**TO DO:**
Swap "Task" for "Instruction" in the records from the line with "The image size is (1456, 819)." up to and including the line with "Looking at the screenshot, I should click(1340, 75).", and give only those lines again with nothing else changed.

**SUPPLIED MATERIAL:**
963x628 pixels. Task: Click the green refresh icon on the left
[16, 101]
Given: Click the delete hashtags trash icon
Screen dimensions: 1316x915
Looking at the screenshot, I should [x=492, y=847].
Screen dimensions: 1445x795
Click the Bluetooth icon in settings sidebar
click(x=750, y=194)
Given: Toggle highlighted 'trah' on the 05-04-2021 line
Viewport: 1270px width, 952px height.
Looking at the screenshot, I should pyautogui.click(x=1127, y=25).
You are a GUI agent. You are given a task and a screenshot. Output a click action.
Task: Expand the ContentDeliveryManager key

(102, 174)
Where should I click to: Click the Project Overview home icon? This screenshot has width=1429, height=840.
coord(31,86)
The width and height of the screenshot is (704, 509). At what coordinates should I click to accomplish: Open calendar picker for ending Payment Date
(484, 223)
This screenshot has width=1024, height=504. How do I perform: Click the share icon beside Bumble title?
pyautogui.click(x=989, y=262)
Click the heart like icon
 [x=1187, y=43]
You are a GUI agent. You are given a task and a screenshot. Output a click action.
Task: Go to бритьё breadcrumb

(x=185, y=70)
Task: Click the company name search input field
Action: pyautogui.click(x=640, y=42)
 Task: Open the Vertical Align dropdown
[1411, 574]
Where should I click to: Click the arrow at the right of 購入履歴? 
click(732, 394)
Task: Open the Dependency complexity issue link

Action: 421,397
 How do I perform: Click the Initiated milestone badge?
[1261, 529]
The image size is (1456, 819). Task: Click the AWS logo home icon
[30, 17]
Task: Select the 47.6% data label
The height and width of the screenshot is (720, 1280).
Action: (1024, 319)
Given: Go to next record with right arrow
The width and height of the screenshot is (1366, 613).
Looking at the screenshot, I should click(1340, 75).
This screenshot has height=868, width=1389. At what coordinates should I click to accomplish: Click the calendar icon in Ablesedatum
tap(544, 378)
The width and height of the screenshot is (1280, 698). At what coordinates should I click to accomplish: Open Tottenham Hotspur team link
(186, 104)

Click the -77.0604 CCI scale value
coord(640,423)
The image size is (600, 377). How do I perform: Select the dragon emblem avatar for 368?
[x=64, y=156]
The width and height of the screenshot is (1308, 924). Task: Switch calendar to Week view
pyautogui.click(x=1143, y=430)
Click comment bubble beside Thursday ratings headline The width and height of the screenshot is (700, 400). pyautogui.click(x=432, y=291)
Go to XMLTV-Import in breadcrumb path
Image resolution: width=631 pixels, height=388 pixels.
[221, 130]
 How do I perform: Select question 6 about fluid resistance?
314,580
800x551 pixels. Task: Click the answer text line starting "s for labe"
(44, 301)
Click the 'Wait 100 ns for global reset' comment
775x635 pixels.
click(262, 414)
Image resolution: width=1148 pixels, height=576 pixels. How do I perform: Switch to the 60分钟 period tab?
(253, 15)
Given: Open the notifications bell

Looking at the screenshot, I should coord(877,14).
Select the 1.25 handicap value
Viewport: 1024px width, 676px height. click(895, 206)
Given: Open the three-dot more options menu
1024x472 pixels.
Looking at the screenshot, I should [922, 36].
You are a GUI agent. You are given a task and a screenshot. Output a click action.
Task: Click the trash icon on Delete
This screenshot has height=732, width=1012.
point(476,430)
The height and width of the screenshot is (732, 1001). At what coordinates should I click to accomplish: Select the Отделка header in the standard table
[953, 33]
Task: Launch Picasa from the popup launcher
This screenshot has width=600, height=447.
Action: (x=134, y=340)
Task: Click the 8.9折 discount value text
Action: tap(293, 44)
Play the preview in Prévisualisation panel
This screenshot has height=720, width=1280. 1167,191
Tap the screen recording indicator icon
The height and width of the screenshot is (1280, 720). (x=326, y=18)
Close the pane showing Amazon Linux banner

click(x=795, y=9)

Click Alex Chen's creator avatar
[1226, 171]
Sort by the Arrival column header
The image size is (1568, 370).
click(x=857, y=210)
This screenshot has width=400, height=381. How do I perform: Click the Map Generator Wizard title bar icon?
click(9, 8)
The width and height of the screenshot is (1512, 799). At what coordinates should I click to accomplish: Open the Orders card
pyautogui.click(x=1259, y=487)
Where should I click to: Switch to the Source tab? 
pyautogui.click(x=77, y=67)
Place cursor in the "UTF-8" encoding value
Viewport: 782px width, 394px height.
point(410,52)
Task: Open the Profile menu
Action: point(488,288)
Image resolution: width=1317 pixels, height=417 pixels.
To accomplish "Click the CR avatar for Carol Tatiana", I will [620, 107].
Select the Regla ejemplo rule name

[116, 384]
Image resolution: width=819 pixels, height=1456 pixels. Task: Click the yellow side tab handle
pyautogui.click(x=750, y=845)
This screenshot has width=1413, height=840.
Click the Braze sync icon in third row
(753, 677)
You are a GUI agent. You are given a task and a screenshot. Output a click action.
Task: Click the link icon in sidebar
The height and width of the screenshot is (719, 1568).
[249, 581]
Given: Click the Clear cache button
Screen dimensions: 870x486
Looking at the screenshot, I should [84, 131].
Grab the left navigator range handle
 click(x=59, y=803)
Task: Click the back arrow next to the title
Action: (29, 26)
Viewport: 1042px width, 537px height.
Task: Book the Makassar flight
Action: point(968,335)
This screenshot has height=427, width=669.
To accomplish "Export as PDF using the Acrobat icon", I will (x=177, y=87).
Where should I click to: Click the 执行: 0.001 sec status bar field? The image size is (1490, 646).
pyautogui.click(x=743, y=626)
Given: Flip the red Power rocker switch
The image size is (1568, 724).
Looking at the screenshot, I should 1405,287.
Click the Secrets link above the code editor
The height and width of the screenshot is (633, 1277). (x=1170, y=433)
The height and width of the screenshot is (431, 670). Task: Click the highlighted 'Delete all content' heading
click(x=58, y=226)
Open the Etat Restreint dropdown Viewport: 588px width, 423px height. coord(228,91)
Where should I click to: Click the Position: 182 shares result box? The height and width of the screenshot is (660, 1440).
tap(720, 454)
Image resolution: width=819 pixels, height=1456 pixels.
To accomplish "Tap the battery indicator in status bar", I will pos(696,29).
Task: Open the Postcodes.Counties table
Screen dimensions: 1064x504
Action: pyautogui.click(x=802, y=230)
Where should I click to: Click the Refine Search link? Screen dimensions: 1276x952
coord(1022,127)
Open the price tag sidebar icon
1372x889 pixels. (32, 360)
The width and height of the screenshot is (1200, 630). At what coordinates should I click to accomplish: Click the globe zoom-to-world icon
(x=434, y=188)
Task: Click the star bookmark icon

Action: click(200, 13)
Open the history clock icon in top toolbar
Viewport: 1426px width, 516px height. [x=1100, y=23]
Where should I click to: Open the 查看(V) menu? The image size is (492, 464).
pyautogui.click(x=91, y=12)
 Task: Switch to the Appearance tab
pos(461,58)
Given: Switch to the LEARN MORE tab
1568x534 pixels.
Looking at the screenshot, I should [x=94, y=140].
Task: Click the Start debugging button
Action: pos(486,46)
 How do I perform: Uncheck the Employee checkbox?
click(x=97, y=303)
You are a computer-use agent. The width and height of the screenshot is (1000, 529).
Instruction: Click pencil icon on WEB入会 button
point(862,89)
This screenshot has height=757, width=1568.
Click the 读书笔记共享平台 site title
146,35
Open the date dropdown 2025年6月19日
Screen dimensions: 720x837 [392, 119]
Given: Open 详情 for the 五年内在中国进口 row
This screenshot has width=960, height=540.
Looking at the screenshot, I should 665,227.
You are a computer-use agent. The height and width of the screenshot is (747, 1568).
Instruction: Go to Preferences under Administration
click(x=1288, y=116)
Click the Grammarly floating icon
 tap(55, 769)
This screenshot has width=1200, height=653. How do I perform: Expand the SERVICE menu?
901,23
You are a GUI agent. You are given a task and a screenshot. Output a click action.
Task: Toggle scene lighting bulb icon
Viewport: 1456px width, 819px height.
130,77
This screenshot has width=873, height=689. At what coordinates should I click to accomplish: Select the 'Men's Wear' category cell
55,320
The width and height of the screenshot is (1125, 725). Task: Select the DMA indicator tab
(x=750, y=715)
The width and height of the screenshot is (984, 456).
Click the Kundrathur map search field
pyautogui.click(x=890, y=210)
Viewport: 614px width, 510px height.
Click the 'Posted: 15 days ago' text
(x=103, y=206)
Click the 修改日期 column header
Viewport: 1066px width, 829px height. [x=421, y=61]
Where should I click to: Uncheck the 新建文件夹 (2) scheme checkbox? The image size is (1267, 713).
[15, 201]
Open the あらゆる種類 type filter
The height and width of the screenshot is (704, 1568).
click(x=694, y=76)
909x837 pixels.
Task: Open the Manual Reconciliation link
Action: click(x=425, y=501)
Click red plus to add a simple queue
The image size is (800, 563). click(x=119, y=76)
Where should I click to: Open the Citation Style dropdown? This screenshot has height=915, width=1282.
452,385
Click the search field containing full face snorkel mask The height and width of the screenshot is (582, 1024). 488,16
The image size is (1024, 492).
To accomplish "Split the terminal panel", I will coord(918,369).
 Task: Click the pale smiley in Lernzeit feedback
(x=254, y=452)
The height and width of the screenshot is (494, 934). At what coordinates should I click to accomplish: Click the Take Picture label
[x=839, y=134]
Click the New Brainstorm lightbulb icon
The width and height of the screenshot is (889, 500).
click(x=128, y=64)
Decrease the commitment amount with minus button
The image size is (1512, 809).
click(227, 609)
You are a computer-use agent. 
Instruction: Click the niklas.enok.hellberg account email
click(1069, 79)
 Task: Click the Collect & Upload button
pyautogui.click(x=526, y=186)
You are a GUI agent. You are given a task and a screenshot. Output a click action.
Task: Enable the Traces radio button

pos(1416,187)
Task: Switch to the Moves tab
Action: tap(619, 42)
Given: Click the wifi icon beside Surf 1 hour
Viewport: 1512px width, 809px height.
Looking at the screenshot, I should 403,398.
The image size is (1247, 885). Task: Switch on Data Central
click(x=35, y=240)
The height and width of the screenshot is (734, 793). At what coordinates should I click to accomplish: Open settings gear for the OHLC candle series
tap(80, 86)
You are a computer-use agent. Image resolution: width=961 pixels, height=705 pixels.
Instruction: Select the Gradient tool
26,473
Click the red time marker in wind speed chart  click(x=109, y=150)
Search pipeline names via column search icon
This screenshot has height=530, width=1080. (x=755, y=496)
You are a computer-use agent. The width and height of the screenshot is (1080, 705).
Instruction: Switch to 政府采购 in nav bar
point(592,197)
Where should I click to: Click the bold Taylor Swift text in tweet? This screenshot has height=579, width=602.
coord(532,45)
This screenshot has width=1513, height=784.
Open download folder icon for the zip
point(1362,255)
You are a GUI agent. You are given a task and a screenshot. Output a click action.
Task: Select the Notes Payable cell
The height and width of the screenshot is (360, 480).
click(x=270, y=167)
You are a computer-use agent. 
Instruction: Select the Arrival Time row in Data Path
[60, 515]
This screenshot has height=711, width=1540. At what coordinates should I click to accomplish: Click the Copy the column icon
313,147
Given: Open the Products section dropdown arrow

**FINAL ANSWER:**
The image size is (1456, 819). Instruction: Click the AWS logo home icon
[30, 17]
Instruction: Select the 47.6% data label
The height and width of the screenshot is (720, 1280).
Action: (1024, 319)
Given: Go to next record with right arrow
The width and height of the screenshot is (1366, 613).
Looking at the screenshot, I should click(1340, 75).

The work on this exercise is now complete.